» RECORDS SUPPLIED:
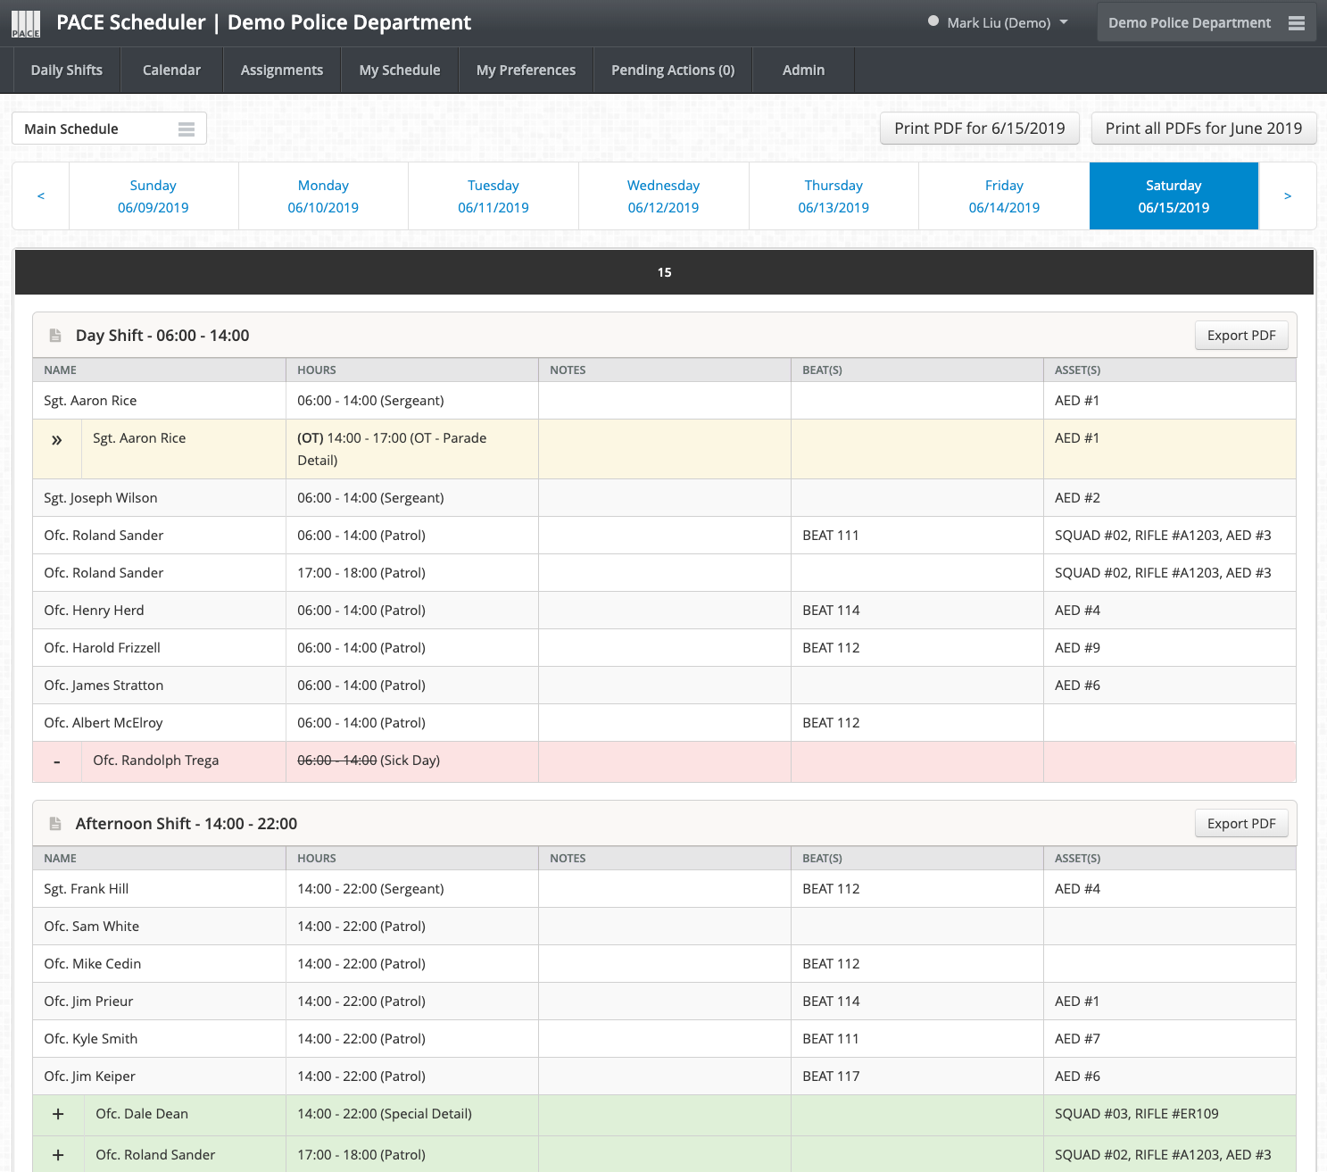Click Export PDF for the Day Shift
Screen dimensions: 1327x1172
[1241, 336]
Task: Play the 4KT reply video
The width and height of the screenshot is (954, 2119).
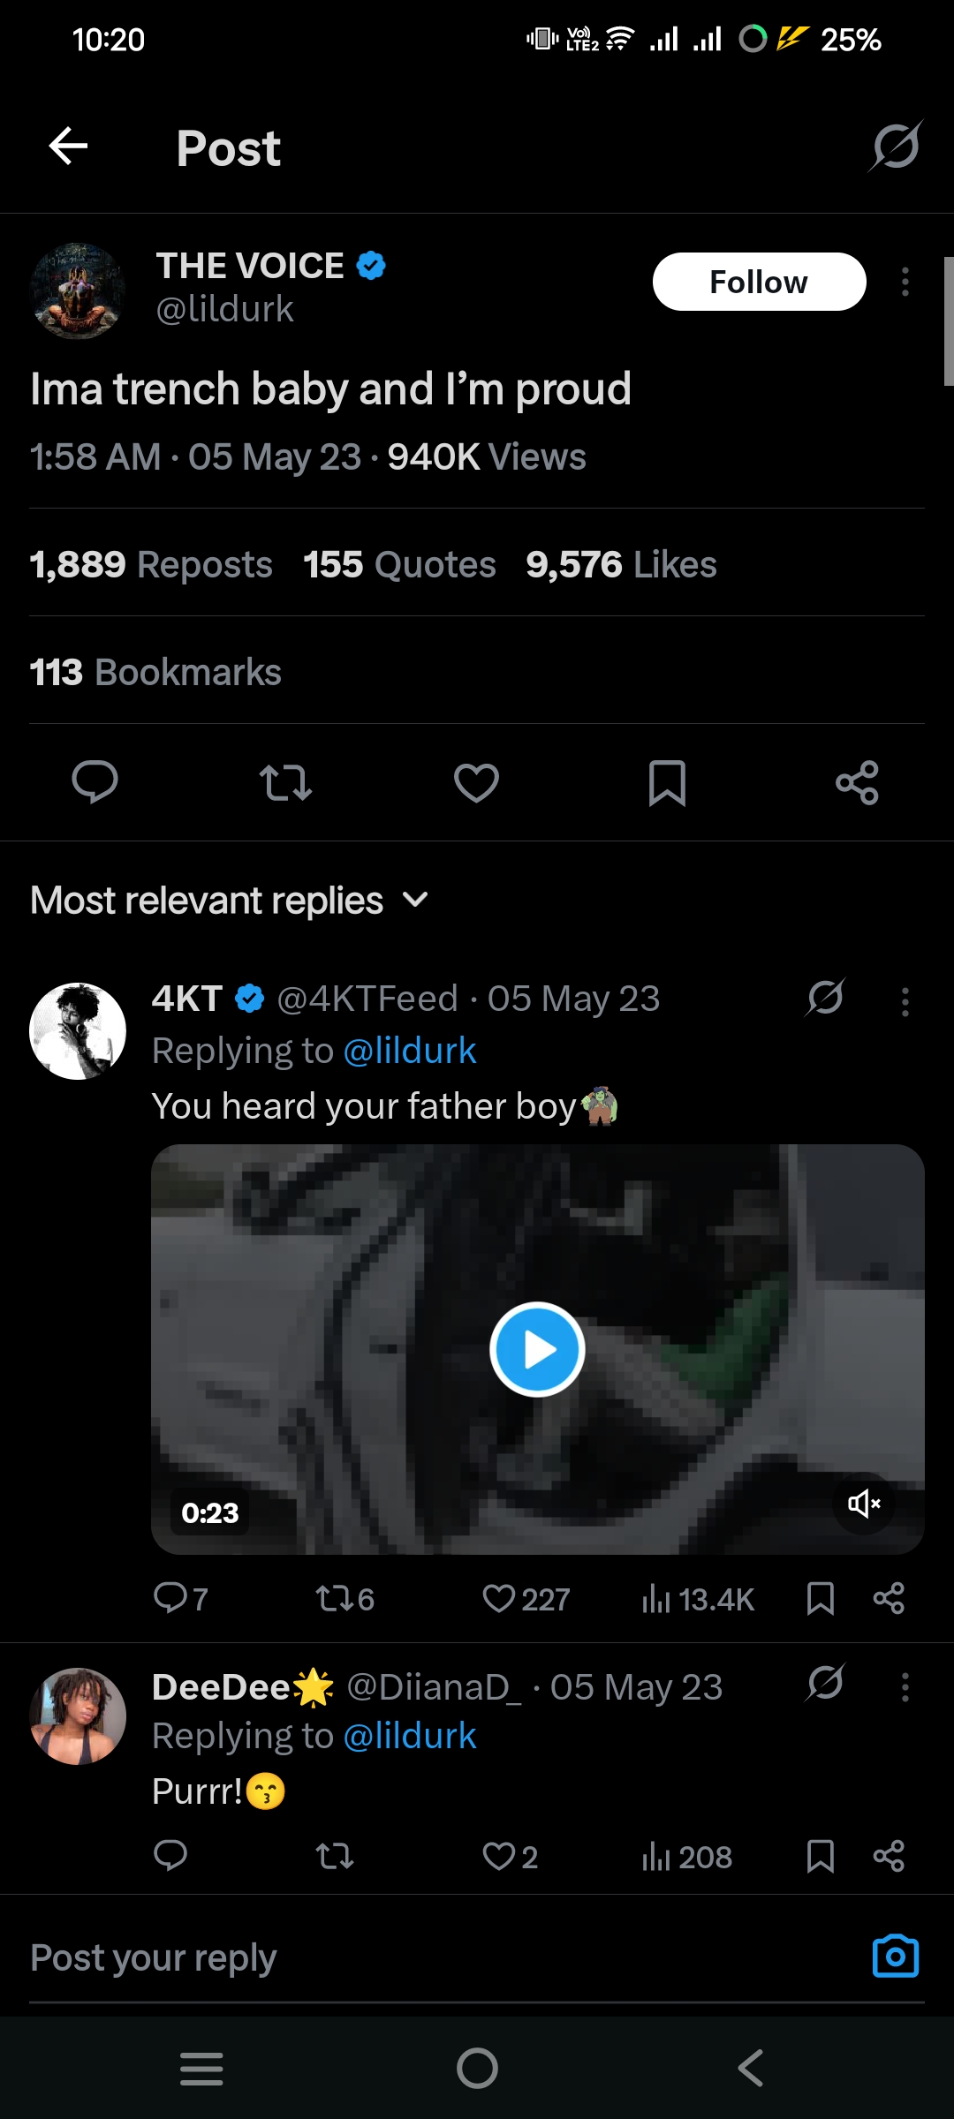Action: click(537, 1349)
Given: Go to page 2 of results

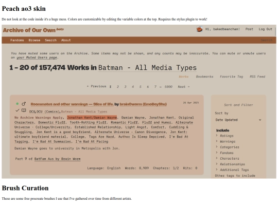Looking at the screenshot, I should (118, 87).
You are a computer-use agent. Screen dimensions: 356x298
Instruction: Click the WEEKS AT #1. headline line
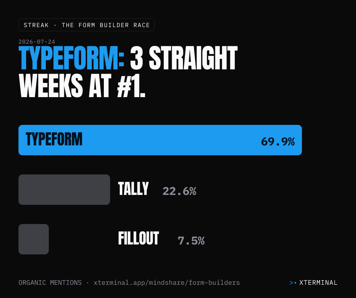(x=82, y=86)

» WHAT TO PRODUCE: Because the copy must hold no pictures, return only the lines that run from the line containing "Given: Go to page 2 of results" to the end of the data above, each exactly as it stands.

» OUTPUT BELOW:
Given: Go to page 2 of results

Looking at the screenshot, I should (118, 87).
You are a computer-use agent. Screen dimensions: 356x298
Instruction: Click the WEEKS AT #1. headline line
(x=82, y=86)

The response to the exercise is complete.